MATERIAL FOR THE TASK Start Marker

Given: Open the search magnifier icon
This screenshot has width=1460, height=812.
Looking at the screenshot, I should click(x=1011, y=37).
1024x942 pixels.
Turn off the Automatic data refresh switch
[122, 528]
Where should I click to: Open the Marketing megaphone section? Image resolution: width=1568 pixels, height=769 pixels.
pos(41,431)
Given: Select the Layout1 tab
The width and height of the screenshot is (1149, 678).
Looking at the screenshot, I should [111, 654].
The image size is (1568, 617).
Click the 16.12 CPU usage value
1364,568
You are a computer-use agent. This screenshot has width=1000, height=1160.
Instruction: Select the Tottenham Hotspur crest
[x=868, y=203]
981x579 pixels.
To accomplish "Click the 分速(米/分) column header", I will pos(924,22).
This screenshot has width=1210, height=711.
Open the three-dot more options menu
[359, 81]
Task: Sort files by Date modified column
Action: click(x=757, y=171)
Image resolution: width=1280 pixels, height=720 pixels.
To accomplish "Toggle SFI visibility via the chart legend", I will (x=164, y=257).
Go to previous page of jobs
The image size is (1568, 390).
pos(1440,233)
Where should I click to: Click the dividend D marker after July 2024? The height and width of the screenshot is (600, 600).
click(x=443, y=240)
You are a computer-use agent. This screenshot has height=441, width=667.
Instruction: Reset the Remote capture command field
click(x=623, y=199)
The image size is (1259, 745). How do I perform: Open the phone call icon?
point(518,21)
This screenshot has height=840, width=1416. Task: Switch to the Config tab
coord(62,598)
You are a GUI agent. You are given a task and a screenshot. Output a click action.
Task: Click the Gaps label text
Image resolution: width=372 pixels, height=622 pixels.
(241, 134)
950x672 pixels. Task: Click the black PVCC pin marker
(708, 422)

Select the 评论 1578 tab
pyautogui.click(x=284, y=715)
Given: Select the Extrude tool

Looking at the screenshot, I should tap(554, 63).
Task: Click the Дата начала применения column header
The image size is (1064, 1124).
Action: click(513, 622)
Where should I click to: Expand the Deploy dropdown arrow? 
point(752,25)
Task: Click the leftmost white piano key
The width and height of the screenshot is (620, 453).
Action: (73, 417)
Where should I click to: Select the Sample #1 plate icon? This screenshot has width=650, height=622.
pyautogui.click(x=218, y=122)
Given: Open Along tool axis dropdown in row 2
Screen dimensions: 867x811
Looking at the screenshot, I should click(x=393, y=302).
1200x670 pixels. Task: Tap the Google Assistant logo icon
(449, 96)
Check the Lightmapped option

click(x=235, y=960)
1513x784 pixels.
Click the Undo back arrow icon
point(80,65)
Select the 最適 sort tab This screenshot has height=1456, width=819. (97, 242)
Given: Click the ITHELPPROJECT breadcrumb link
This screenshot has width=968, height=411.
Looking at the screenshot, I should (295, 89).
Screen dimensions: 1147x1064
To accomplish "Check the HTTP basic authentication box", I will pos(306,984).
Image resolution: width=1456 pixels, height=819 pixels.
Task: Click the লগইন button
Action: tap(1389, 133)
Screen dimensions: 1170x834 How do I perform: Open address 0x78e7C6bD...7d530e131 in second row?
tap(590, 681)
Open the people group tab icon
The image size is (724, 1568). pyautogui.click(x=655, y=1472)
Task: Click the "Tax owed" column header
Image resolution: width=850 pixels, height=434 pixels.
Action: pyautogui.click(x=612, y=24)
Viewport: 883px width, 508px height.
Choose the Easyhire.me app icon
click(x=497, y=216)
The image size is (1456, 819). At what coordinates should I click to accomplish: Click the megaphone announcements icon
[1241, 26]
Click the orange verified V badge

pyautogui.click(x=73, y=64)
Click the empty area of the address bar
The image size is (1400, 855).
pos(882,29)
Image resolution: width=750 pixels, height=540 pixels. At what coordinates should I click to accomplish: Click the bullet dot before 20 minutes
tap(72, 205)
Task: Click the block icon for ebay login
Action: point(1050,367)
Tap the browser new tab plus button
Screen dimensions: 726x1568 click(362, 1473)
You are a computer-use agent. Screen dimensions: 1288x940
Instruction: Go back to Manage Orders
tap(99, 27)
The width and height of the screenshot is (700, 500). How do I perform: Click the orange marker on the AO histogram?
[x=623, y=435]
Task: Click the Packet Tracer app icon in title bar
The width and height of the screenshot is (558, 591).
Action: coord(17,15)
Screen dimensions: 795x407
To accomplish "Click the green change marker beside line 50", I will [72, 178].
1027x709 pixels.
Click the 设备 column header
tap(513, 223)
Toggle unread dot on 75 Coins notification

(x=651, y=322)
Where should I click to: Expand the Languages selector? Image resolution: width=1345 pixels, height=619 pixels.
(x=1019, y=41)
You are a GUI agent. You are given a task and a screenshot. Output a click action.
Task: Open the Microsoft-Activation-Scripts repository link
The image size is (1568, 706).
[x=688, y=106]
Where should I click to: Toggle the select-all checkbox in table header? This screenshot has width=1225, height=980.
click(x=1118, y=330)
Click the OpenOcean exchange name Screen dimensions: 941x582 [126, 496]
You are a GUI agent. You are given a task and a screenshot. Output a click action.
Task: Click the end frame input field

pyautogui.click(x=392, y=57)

MATERIAL FOR THE TASK End Marker

== EXERCISE DIRECTIONS ==
Would you reproduce the full listing without changing a single word?

== EXERCISE SOLUTION ==
Given: Open the search magnifier icon
This screenshot has width=1460, height=812.
Looking at the screenshot, I should click(x=1011, y=37).
1024x942 pixels.
Turn off the Automatic data refresh switch
[122, 528]
Where should I click to: Open the Marketing megaphone section? Image resolution: width=1568 pixels, height=769 pixels.
pos(41,431)
Given: Select the Layout1 tab
The width and height of the screenshot is (1149, 678).
Looking at the screenshot, I should [111, 654].
The image size is (1568, 617).
Click the 16.12 CPU usage value
1364,568
You are a computer-use agent. This screenshot has width=1000, height=1160.
Instruction: Select the Tottenham Hotspur crest
[x=868, y=203]
981x579 pixels.
To accomplish "Click the 分速(米/分) column header", I will pos(924,22).
This screenshot has width=1210, height=711.
Open the three-dot more options menu
[359, 81]
Task: Sort files by Date modified column
Action: click(x=757, y=171)
Image resolution: width=1280 pixels, height=720 pixels.
To accomplish "Toggle SFI visibility via the chart legend", I will (x=164, y=257).
Go to previous page of jobs
The image size is (1568, 390).
pos(1440,233)
Where should I click to: Click the dividend D marker after July 2024? The height and width of the screenshot is (600, 600).
click(x=443, y=240)
You are a computer-use agent. This screenshot has height=441, width=667.
Instruction: Reset the Remote capture command field
click(x=623, y=199)
The image size is (1259, 745). How do I perform: Open the phone call icon?
point(518,21)
This screenshot has height=840, width=1416. Task: Switch to the Config tab
coord(62,598)
You are a GUI agent. You are given a task and a screenshot. Output a click action.
Task: Click the Gaps label text
Image resolution: width=372 pixels, height=622 pixels.
(241, 134)
950x672 pixels. Task: Click the black PVCC pin marker
(708, 422)

Select the 评论 1578 tab
pyautogui.click(x=284, y=715)
Given: Select the Extrude tool

Looking at the screenshot, I should tap(554, 63).
Task: Click the Дата начала применения column header
The image size is (1064, 1124).
Action: click(513, 622)
Where should I click to: Expand the Deploy dropdown arrow? 
point(752,25)
Task: Click the leftmost white piano key
The width and height of the screenshot is (620, 453).
Action: (73, 417)
Where should I click to: Select the Sample #1 plate icon? This screenshot has width=650, height=622.
pyautogui.click(x=218, y=122)
Given: Open Along tool axis dropdown in row 2
Screen dimensions: 867x811
Looking at the screenshot, I should click(x=393, y=302).
1200x670 pixels. Task: Tap the Google Assistant logo icon
(449, 96)
Check the Lightmapped option

click(x=235, y=960)
1513x784 pixels.
Click the Undo back arrow icon
point(80,65)
Select the 最適 sort tab This screenshot has height=1456, width=819. (97, 242)
Given: Click the ITHELPPROJECT breadcrumb link
This screenshot has width=968, height=411.
Looking at the screenshot, I should (295, 89).
Screen dimensions: 1147x1064
To accomplish "Check the HTTP basic authentication box", I will pos(306,984).
Image resolution: width=1456 pixels, height=819 pixels.
Task: Click the লগইন button
Action: tap(1389, 133)
Screen dimensions: 1170x834 How do I perform: Open address 0x78e7C6bD...7d530e131 in second row?
tap(590, 681)
Open the people group tab icon
The image size is (724, 1568). pyautogui.click(x=655, y=1472)
Task: Click the "Tax owed" column header
Image resolution: width=850 pixels, height=434 pixels.
Action: pyautogui.click(x=612, y=24)
Viewport: 883px width, 508px height.
Choose the Easyhire.me app icon
click(x=497, y=216)
The image size is (1456, 819). At what coordinates should I click to accomplish: Click the megaphone announcements icon
[1241, 26]
Click the orange verified V badge

pyautogui.click(x=73, y=64)
Click the empty area of the address bar
The image size is (1400, 855).
pos(882,29)
Image resolution: width=750 pixels, height=540 pixels. At what coordinates should I click to accomplish: Click the bullet dot before 20 minutes
tap(72, 205)
Task: Click the block icon for ebay login
Action: point(1050,367)
Tap the browser new tab plus button
Screen dimensions: 726x1568 click(362, 1473)
You are a computer-use agent. Screen dimensions: 1288x940
Instruction: Go back to Manage Orders
tap(99, 27)
The width and height of the screenshot is (700, 500). How do I perform: Click the orange marker on the AO histogram?
[x=623, y=435]
Task: Click the Packet Tracer app icon in title bar
The width and height of the screenshot is (558, 591).
Action: coord(17,15)
Screen dimensions: 795x407
To accomplish "Click the green change marker beside line 50", I will [72, 178].
1027x709 pixels.
Click the 设备 column header
tap(513, 223)
Toggle unread dot on 75 Coins notification

(x=651, y=322)
Where should I click to: Expand the Languages selector? Image resolution: width=1345 pixels, height=619 pixels.
(x=1019, y=41)
You are a GUI agent. You are given a task and a screenshot. Output a click action.
Task: Open the Microsoft-Activation-Scripts repository link
The image size is (1568, 706).
[x=688, y=106]
Where should I click to: Toggle the select-all checkbox in table header? This screenshot has width=1225, height=980.
click(x=1118, y=330)
Click the OpenOcean exchange name Screen dimensions: 941x582 [126, 496]
You are a GUI agent. You are given a task and a screenshot. Output a click action.
Task: Click the end frame input field

pyautogui.click(x=392, y=57)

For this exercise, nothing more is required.